The Pleasure of Transdisciplinary Research / The Challenge of Decision Making in Obstetrics 

by Miriam Kuppermann, PhD, MPH, UCSF School of Medicine

Over the years, numerous modes of collaboration across disciplines have been advocated: inter-disciplinary, multi-disciplinary, and cross-disciplinary, to name just a few. More recently, transdisciplinary research has taken center stage, defined as collaboration by team members representing diverse disciplines who jointly create new models of conceptualizing or addressing a problem. Like most of you, over the course of my career, I have collaborated with many different investigators from a wide range of disciplines. One of the most successful – and enjoyable! – collaborations that I have experienced, however, was being a member of the Obstetrics and Gynecology Risk Research Group (OGRRG) – a true transdisciplinary endeavor.
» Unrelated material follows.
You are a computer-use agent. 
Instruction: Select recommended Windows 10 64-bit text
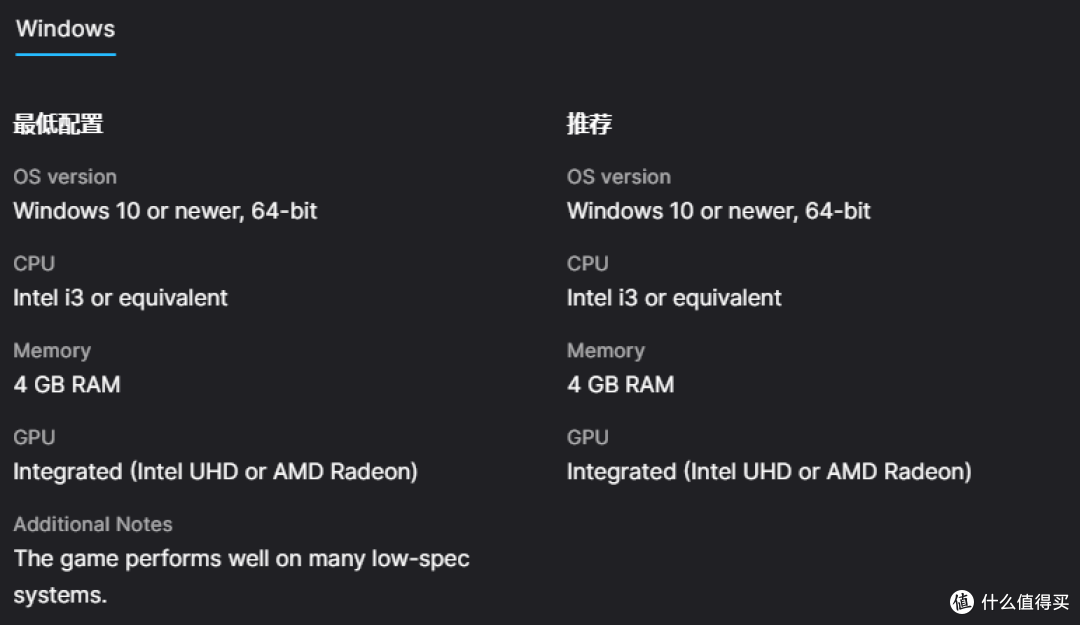pyautogui.click(x=718, y=211)
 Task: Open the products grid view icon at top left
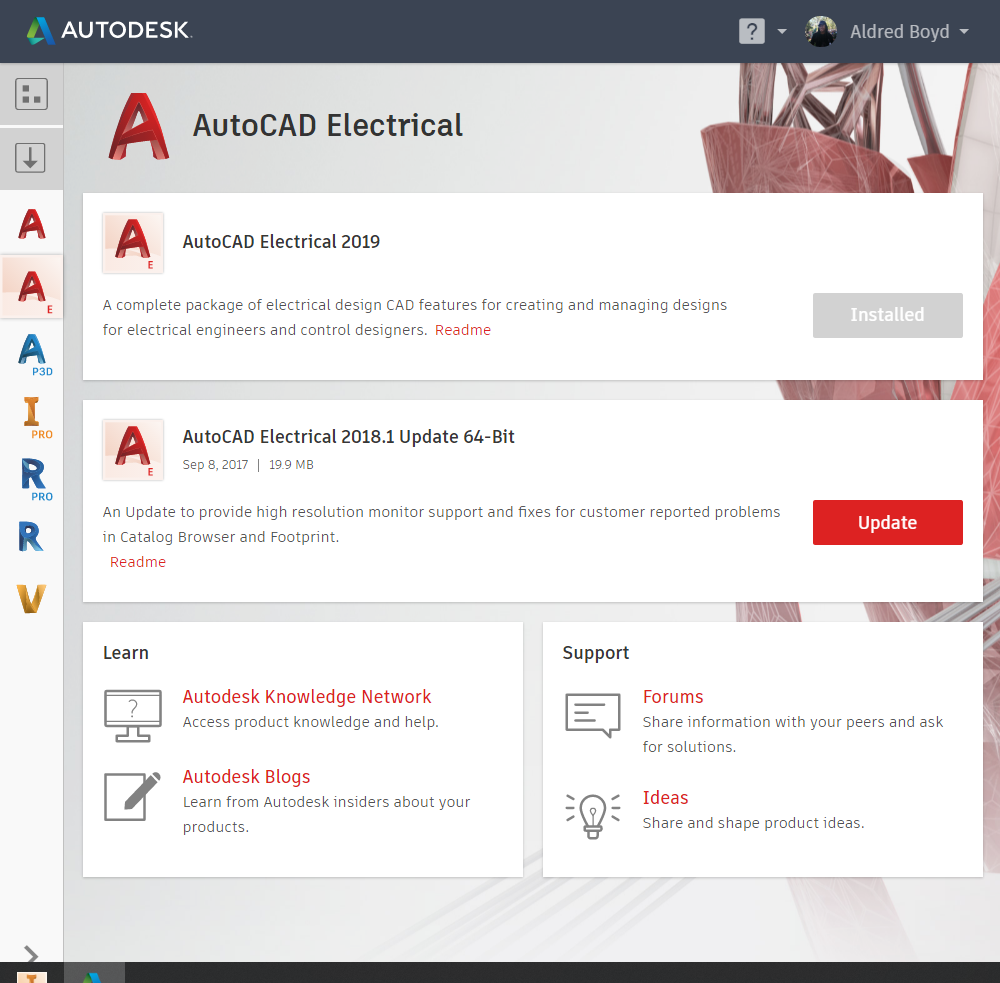pyautogui.click(x=31, y=93)
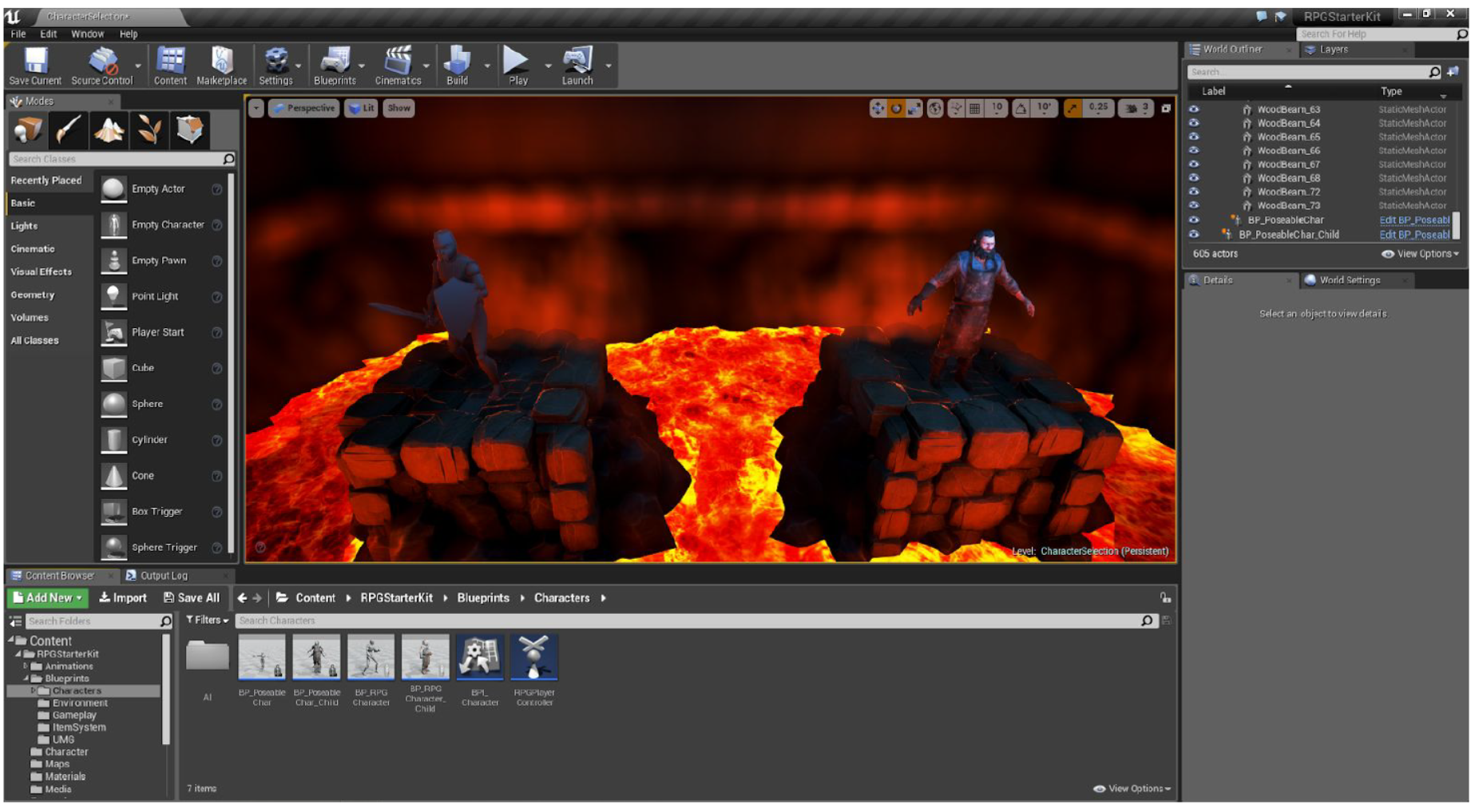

OGRRG was created by Annie Lyerly, MD, MA, an obstetrician with an MA in philosophy, who completed a Greenwall Fellowship in Bioethics and Health Policy at Georgetown and Johns Hopkins Universities, and Maggie Little, PhD, a professor of philosophy who is Director of the Kennedy Institute of Ethics at Georgetown University. Their goal in establishing this group was to bring together scholars from various disciplines to think about how risk is conceived, assessed and managed in pregnancy and to tackle some of the thorny issues that arise in the context of pregnancy, where the needs of both the pregnant woman as well as the fetus must be considered and where distortions in thinking often occur. There were seven of us in total, including two practicing obstetricians (in addition to Annie, Lisa Harris, who is an obstetrician and historian), two philosophers, one sociologist, one anthropologist, and one epidemiologist/decision scientist. Over the course of several years, we met face-to-face 2 to 3 times annually, for 2 to 3 days at a time (often at airport hotels), to engage in intense conversations regarding three major fallacies in obstetric decision making: 1) considering the probabilities of undesirable outcomes alone, in isolation from women’s values and social contexts, as determinative of individual clinical decisions and health policy; 2) regarding any risk to the fetus, including incremental risks that would in other contexts be regarded as acceptable, as trumping considerations that may be substantially more important to the well-being of the pregnant woman; and 3) focusing on the risks associated with undertaking medical interventions during pregnancy to the exclusion of demonstrable risks to both woman and fetus of failing to intervene.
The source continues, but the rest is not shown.